SECTOR ANALYSIS
WELFARE, AGRICULTURE, EDUCATION, REAL ESTATE, FISCAL & EMPLOYMENT — ALL FROM PUBLIC RECORDS
Farmer suicides by district, crop loan waiver coverage, education infrastructure
📊WELFARE SCHEME SCORECARD
🌾AGRICULTURE & FARMER DISTRESS
▲The Congress government promised comprehensive farmer support through the Rythu Bharosa scheme (Rs 15,000/acre) and a complete crop loan waiver. As of March 2026, approximately half the targeted farmers have received loan waivers. The per-acre support falls 20% short of the promised amount. Farmer suicides have increased significantly compared to the BRS government's final year, with 793 recorded between December 2023 and November 2025. Paddy procurement covers only 38% of production, leaving farmers to sell at prices well below MSP.
📚EDUCATION CRISIS
▲The education sector shows significant gaps between promises and delivery. Government school enrollment has dropped by 5.65 lakh students. Over 2,200 schools have zero enrollment — the second highest count in India. Food safety in government schools became a crisis in 2024 with 43+ student deaths from food poisoning, prompting NHRC intervention. The promised Vidya Bharosa education cards have not been implemented. The 'international schools in every mandal' promise was quietly replaced by the YIIRS programme, of which 28 foundation stones have been laid but none are operational. Education spending as a percentage of total expenditure stands at 9.0%, compared to the 15.0% national average.
💼EMPLOYMENT & JOBS
▲The Congress manifesto promised 2 lakh government jobs in the first year. As of March 2025, 57,946 posts have been filled — 29% of the target. Youth unemployment in Telangana stands at 20.1%, compared to the national average of 14.6%. For urban young women, the rate is 28.6%. The promised Rs 4,000 monthly unemployment allowance has not been implemented; Deputy CM publicly denied the promise was ever made, though the manifesto explicitly includes it. IT sector net new jobs fell from 1,27,594 to 40,285.

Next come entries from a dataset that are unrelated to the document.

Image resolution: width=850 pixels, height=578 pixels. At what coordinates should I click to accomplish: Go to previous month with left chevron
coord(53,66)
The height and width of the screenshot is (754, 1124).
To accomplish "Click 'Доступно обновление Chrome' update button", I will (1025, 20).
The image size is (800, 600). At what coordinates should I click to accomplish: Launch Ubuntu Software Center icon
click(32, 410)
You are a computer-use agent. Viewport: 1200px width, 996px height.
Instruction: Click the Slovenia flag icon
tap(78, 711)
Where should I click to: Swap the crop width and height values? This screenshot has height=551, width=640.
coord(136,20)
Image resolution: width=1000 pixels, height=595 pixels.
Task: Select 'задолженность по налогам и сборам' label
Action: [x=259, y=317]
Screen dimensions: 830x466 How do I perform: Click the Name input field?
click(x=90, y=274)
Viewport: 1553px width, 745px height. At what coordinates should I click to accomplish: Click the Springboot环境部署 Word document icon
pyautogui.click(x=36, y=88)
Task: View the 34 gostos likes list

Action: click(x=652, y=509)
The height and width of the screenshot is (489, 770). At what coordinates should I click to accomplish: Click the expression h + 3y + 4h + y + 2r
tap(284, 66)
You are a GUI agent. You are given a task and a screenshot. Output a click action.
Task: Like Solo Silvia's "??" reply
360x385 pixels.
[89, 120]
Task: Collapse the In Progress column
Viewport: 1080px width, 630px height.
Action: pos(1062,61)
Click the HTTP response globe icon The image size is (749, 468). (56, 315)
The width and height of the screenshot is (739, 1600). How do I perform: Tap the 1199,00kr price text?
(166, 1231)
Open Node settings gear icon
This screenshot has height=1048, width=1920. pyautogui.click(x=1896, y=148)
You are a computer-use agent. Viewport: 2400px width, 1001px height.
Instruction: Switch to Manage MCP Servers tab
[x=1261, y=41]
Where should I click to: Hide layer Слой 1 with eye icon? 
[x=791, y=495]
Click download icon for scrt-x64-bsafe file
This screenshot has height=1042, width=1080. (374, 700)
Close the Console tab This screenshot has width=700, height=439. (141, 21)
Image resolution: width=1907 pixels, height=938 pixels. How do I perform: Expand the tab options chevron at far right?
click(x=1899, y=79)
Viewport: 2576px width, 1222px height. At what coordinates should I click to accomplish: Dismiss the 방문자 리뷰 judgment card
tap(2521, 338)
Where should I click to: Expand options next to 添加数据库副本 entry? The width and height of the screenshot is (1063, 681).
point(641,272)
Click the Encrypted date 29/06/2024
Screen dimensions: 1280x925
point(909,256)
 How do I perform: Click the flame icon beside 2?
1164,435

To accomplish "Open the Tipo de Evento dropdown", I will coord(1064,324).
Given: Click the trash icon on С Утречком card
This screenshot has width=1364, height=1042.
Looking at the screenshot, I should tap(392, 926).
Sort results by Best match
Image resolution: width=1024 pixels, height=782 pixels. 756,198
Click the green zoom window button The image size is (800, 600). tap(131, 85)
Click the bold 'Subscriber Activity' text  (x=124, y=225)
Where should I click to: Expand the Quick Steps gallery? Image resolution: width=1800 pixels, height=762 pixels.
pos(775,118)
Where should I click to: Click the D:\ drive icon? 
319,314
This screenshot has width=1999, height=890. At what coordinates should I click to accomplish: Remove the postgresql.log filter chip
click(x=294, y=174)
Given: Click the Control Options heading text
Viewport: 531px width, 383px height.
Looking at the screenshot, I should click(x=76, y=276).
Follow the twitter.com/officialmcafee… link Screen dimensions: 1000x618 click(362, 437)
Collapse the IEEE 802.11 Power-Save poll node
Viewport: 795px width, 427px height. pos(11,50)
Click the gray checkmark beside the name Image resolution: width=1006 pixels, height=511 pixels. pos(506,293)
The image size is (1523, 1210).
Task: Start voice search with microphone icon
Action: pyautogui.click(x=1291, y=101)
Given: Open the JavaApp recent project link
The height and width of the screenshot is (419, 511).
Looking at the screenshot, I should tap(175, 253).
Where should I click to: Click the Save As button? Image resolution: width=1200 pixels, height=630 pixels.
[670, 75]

🏗️REAL ESTATE & INFRASTRUCTURE
▲Property registrations in Hyderabad fell 25% year-on-year in September 2024, with HYDRAA demolitions cited as a contributing factor. Housing sales declined to 61,722 units — the largest drop among Indian cities. Metro Phase 2 (76.4 km expansion) has been approved on paper but zero construction has started. L&T is exiting Phase 1 operations after Rs 625.88 crore in cumulative losses, with the government acquiring its stake for Rs 15,000 crore. The Pharma City project has secured MoUs worth Rs 11,100 crore but no companies are operational. IT exports grew 11.2% but net new jobs fell sharply from 1,27,594 to 40,285.
💰FISCAL HEALTH
▲State debt is projected to reach Rs 5,04,814 crore by end of 2025-26. The Congress government borrowed Rs 1,52,918 crore in its first 15 months — a pace that exceeds BRS's borrowing trajectory (Rs 2.8 lakh crore over a decade). Revenue surplus collapsed from Rs 5,944 crore in 2022-23 to Rs 297 crore in the 2024-25 budget estimate. GST growth is near-flat (0-1%) against a national average of 9-10%. The six guarantee schemes consume Rs 56,000 crore annually from the budget, while Kaleswaram project debt servicing costs approximately Rs 10,000 crore per year.